Participant Waiver Statement
(All participants must sign a copy of this form before being allowed to participate)
Liability Disclaimer: In accordance with the spirit of volunteerism and service, I, the undersigned, assume full and complete responsibility for any injury or accident that may occur to me during my voluntary participation in the 2022 Day of Caring activities. Therefore, I hereby release, indemnify, and hold harmless United Way of McMinn & Meigs Counties, the organizers, the agency or project site at which I volunteer and sponsors and supervisors of all activities from any and all liability in connection with any injury (including any injury caused by negligence), in conjunction with volunteer activity on Thursday, October 20, 2022. I acknowledge that there are certain foreseeable and unforeseeable risks associated with participating in this event, including, but not limited to, illness, traveling to and from the event, and the effects of the weather, all such risks being understood and appreciated by me.
Communications Release: I hereby assign the rights for the video and/or photographic recording(s) made of me on October 20, 2022, participating in a volunteer activity by United Way of McMinn & Meigs Counties or its agencies.

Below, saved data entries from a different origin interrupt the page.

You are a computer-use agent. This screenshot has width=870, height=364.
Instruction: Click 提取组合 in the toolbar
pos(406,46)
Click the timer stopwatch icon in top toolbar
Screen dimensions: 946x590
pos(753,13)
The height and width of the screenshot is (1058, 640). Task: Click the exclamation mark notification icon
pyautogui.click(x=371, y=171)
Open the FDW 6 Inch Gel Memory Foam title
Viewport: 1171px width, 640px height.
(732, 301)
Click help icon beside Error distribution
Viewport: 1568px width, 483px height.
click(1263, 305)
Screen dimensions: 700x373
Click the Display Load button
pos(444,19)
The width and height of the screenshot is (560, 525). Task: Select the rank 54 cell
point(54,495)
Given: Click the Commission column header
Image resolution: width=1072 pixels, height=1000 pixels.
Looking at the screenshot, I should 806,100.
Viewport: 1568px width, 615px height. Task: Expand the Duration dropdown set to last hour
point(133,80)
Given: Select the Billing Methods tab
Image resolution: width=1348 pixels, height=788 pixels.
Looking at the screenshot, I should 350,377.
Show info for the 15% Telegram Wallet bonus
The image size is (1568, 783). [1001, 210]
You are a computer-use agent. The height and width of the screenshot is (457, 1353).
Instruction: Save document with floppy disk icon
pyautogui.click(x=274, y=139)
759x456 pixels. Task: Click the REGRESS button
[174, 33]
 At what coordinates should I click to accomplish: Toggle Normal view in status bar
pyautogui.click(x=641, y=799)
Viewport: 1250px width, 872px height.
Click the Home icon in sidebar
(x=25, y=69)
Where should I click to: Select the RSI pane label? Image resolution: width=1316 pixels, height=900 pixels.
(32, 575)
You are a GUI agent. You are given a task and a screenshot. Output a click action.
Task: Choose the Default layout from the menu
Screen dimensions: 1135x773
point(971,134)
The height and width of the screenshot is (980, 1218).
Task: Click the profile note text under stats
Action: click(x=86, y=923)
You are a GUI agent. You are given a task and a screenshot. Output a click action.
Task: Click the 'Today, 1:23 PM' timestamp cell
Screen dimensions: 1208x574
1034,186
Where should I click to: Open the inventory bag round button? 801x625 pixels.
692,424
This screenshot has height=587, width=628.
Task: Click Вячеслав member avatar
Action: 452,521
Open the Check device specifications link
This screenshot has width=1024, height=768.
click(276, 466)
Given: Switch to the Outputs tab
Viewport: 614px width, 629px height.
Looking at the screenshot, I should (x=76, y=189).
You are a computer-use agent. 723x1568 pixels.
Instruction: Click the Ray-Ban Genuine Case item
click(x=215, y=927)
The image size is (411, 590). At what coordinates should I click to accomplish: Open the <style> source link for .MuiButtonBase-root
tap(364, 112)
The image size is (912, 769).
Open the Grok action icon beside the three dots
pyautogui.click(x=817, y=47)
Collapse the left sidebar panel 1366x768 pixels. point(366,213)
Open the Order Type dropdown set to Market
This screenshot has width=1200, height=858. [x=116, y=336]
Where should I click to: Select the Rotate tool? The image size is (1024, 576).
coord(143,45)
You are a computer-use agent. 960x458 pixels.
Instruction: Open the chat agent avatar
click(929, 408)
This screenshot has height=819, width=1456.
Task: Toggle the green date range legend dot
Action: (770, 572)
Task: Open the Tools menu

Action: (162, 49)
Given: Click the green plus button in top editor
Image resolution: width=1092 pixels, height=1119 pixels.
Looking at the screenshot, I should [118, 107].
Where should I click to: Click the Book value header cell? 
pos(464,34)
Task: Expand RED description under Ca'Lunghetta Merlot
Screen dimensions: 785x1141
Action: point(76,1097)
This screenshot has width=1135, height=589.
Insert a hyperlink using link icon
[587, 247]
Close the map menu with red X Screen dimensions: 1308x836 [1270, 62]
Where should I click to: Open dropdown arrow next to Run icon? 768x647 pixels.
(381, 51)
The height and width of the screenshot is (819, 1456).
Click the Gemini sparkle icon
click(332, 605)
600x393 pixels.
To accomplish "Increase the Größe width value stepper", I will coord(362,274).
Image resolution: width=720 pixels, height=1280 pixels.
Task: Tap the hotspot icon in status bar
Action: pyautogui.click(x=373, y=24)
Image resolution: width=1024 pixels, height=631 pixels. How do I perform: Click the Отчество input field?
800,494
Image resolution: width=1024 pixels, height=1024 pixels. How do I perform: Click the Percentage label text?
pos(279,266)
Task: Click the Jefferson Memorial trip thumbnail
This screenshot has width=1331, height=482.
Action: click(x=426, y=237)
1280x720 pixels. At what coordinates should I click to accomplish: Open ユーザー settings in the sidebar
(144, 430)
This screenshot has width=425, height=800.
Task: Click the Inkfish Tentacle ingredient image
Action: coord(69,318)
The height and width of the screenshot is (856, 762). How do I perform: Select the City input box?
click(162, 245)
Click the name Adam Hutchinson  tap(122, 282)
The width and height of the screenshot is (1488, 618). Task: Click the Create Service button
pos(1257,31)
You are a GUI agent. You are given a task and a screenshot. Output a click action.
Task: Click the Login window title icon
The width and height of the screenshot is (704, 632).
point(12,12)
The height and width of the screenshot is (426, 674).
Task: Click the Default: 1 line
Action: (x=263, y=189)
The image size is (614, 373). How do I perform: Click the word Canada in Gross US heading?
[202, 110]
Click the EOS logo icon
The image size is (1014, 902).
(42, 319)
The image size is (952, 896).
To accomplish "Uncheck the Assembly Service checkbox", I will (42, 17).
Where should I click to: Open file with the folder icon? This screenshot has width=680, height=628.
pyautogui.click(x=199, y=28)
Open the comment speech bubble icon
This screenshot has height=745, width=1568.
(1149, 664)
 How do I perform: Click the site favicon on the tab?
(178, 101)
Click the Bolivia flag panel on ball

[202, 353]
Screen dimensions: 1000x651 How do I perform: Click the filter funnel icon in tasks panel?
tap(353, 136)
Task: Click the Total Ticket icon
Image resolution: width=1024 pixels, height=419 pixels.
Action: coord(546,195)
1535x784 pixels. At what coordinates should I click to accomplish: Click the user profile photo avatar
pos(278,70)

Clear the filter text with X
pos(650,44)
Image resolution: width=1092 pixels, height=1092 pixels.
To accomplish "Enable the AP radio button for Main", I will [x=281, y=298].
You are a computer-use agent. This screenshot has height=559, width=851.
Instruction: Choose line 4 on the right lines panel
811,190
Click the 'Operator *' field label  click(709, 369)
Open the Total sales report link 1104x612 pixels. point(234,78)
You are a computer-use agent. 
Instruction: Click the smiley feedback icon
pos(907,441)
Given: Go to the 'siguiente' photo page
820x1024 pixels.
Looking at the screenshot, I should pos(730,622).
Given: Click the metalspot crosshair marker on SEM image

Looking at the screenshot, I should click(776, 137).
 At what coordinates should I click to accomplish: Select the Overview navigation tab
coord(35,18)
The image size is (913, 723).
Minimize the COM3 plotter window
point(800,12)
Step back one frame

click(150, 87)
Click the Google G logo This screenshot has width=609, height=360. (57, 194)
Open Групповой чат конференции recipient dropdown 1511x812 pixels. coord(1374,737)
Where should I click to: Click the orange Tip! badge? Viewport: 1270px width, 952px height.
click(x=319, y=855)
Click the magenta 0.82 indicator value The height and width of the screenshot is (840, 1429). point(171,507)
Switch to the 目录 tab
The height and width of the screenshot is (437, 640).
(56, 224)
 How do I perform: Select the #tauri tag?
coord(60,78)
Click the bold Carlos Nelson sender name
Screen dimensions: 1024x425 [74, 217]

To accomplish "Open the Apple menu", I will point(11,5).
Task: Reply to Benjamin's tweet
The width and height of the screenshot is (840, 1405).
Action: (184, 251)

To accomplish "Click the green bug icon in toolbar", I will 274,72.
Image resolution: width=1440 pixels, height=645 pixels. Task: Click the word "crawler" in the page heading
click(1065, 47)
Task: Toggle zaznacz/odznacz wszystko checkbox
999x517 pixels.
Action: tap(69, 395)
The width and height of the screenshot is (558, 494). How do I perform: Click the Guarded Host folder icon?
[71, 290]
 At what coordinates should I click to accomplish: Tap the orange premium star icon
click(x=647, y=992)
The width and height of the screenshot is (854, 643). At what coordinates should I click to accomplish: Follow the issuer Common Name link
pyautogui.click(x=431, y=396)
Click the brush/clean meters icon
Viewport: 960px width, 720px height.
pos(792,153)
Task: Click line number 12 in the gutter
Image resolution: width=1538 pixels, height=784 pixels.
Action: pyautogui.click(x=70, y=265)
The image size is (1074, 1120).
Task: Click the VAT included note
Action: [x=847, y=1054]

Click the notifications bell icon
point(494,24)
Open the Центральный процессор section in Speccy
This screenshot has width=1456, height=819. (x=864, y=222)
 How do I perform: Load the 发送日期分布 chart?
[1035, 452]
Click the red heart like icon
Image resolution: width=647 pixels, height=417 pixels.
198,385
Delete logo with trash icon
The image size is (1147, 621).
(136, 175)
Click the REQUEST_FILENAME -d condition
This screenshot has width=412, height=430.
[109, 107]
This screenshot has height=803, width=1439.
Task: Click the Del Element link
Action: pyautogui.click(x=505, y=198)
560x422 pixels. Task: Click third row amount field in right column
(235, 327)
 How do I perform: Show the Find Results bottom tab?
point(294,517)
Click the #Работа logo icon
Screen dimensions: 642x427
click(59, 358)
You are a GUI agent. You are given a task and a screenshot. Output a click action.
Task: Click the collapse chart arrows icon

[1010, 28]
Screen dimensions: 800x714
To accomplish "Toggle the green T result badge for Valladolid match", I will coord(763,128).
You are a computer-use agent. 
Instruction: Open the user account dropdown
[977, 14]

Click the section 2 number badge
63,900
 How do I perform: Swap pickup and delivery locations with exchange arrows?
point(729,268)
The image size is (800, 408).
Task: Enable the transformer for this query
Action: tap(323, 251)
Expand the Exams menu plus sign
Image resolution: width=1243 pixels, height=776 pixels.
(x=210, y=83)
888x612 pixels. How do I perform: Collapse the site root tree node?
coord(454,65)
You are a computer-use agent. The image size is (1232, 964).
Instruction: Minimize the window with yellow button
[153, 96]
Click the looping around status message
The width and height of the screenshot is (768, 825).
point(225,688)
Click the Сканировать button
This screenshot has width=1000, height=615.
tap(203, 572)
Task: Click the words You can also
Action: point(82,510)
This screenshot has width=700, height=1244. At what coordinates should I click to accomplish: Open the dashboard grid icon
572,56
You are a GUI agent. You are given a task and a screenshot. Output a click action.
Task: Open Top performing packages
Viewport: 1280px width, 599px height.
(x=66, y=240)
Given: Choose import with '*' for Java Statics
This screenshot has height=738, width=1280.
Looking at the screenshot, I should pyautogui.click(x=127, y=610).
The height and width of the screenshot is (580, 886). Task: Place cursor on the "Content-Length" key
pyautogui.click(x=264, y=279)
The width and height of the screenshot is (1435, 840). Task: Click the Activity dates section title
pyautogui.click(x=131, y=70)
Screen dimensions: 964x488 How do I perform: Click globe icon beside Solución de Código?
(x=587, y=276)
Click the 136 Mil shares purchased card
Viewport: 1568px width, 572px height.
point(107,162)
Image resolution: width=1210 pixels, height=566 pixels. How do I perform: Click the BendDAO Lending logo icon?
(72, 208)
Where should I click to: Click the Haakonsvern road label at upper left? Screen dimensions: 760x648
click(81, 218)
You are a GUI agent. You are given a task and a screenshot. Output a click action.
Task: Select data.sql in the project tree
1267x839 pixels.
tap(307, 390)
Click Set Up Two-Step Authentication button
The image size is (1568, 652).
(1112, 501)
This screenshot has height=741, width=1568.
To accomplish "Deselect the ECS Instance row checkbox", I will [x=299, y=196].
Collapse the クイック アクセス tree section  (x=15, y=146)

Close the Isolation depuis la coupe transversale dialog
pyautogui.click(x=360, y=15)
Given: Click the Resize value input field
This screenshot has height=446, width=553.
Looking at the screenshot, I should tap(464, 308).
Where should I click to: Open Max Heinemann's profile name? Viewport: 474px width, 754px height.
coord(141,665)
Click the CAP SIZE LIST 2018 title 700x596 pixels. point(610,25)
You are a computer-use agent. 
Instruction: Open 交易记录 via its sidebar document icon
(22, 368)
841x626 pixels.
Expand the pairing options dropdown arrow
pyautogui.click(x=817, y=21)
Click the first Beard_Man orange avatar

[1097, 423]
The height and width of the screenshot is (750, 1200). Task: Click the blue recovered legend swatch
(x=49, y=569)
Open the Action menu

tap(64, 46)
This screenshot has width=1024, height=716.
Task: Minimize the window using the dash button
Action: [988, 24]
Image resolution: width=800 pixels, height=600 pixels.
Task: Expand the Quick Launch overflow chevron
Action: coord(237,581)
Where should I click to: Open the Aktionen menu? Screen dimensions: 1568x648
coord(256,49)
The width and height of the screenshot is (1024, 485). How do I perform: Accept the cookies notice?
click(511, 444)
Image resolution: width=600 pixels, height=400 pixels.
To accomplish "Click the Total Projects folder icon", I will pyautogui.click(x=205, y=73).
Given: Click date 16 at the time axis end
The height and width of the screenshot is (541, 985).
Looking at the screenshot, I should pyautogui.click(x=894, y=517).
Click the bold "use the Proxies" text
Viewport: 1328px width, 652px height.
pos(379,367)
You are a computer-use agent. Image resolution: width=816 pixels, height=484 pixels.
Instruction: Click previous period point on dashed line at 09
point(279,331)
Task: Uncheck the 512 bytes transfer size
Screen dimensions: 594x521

I hereby authorize the editing, duplication, reproduction, copyright, exhibition, broadcast and/or nonprofit use and distribution of said recordings for purposes deemed suitable by United Way of McMinn & Meigs Counties.
I hereby waive any right to approve the finished products.
I have read the foregoing releases, authorizations, and agreements, before affixing my signature below and warrant that I fully understand their contents.